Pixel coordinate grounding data
━━━━━━━━━━━━━━━━━━━━━━━━━━━━━━
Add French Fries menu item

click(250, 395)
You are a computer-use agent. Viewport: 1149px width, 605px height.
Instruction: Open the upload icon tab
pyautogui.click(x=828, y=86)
━━━━━━━━━━━━━━━━━━━━━━━━━━━━━━
Exercise objective: Only the lines from the one that holds "You are a computer-use" through the end of the records should appear in the answer, each restated exactly.

The completed task:
You are a computer-use agent. Viewport: 1149px width, 605px height.
Instruction: Open the upload icon tab
pyautogui.click(x=828, y=86)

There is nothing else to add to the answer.